Cualquier luz es mejor que la noche oscura

El frasco de esmalte encima del microondas, donde suele dejar el bloc con los recados para la asistenta. Me topo siempre con dos tipos de letra en la misma página, el recado de ella encima y la respuesta de la asistenta debajo. Algunas monedas que sobraron de las compras. Y la canción americana que se repite dentro de mí

Cualquier luz es mejor que la noche oscura.

Hoy mi hijo se despertó en mitad de la noche llorando. Tiene sólo tres años. Pensé que era fiebre o los dientes o algo así, de modo que lo cogí en brazos y lo llevé a observar la calle desde la cocina. Me gusta la cocina por la noche, con la encimera de granito y esos aparatos eléctricos, cuadrados y grandes, que parecen volverse más útiles en la oscuridad. Me gusta su aspecto eficaz y los intestinos misteriosos llenos de tornillos y aspas. Máquinas blancas, gafas redondas donde la ropa gira mezclada con espuma. Pensé en conectar una de las máquinas para entretener a mi hijo. Para entretenerme a mí. A veces me siento en una silla y me quedo mirando. Crepitan, cambian de velocidad, de ruido. Como organismos vivos. Mi hijo huele a sueño y a lágrimas. La calle quieta. Automóviles alineados junto a la acera. Descubro el mío entre una furgoneta gris cubierta de polvo y un coche tapado con una tela. Conozco a su dueño. Los domingos, en pantalones cortos, quita la tela y se pasa las horas limpiando el coche con una esponja. Nunca sonríe. Limpiar el coche es para él el acto más importante de este mundo. Cuando acaba se mete de nuevo en casa y regresa pasada media hora con la familia detrás. Pasean hasta la hora de la cena orgullosos de su maravilla aseada. Hay una canción que dice que cualquier luz es mejor que la noche oscura. Una voz americana, rugosa. Cualquier luz es mejor que la noche oscura.

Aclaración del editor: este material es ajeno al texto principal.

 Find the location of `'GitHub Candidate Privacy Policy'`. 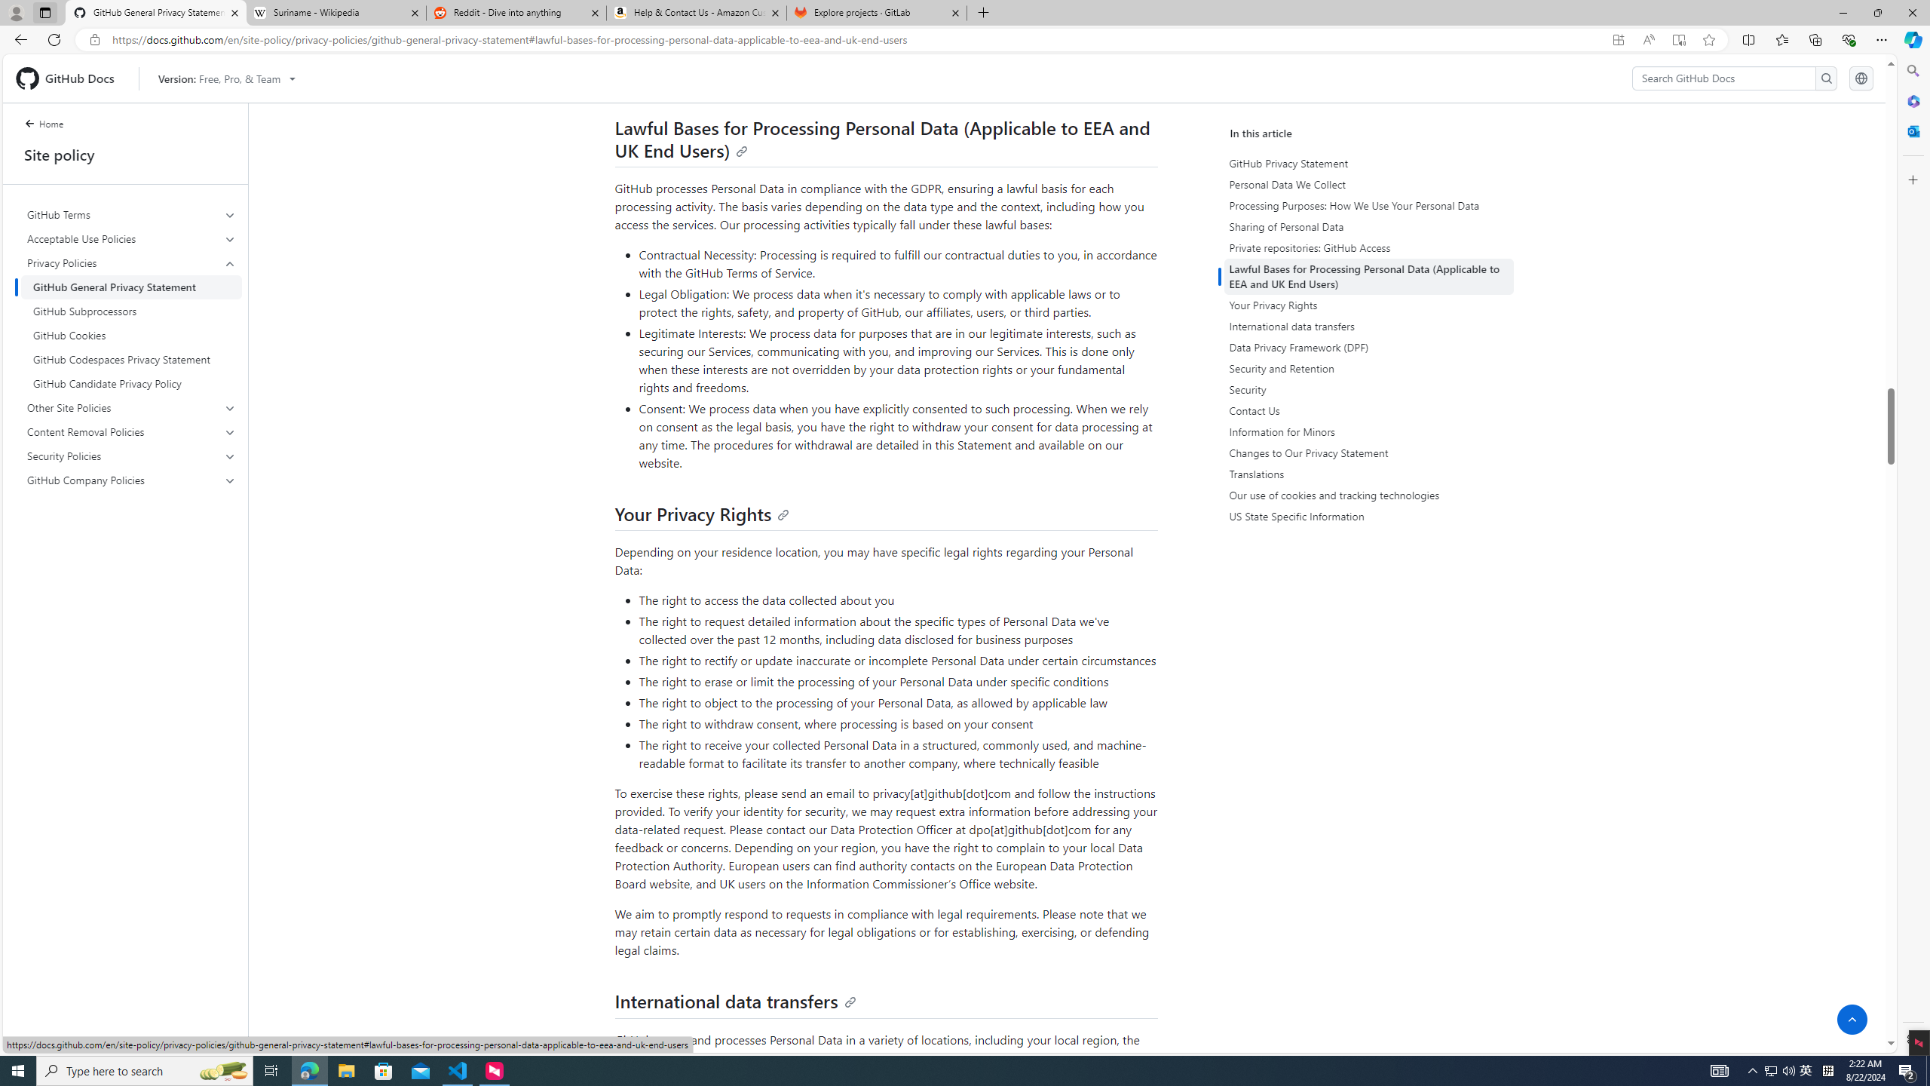

'GitHub Candidate Privacy Policy' is located at coordinates (131, 384).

Cansado de llorar mi hijo se ha callado. Vuelvo a acostarlo. Se queda quieto, con las manos cerradas, durmiendo con una expresión de desdén. Vuelvo a la cocina. Mi mujer ha dejado un frasco de esmalte de uñas en la encimera. También ella duerme, pero boca abajo, cogiendo la almohada. Suele murmurar frases que no entiendo sin salir de su sueño. El frasco de esmalte encima del microondas donde suele dejar el bloc con los recados para la asistenta. Me topo siempre con dos tipos de letra en la misma página, el recado de ella encima y la respuesta de la asistenta debajo. Algunas monedas que sobraron de la compra. Y la canción americana que se repite dentro de mí

Cualquier luz es mejor que la noche oscura.

¿Por qué motivo sigo aquí? Está mi hijo, está mi mujer. ¿Será sólo eso? Preguntas y preguntas sin ninguna respuesta. Mi cabeza está llena de preguntas. No dudas. No inquietudes. Preguntas. Mi madre solía decirme Cuando seas mayor comprenderás. No debo de haber envejecido en absoluto porque no comprendo nada.

Me concentro en la calle mientras me invaden y se alejan jirones de ideas, de recuerdos. Por ejemplo mi abuela tapando los espejos con sábanas cuando alguien moría en la familia. Aseguraba que si la muerte se encontraba en el espejo no se iría nunca más. Tampoco nos dejaba tirar el pan: guardaba bolsitas y más bolsitas de pan duro. Cuando había demasiadas bolsas y mi madre protestaba, mi abuela desaparecía en la escalera con ellas y volvía sacudiendo las manos. Nunca nadie supo dónde escondía el pan. Falleció a los setenta y seis años y, a partir de su fallecimiento, la muerte comenzó a encontrarse a sus anchas en los espejos.

Dentro de poco vuelvo a la cama. Las sábanas tibias. Los números fosforescentes del despertador azulando la habitación. El grabado con un niño y un oso. Todo cosas reales. Agradables. Verdaderas. Me fijo en el grabado y las preguntas me abandonan poco a poco. El recuerdo de mi abuela también. ¿Dónde escondía el pan? Ya no pienso en eso. Ya no pienso en nada. Me siento resbalar despacio bajando, bajando, con la canción que me repite al oído que cualquier luz es mejor que la noche oscura. Cualquier luz es mejor que la noche oscura. Aunque aparezca una muchacha muy guapa no habré de abandonar mi vida.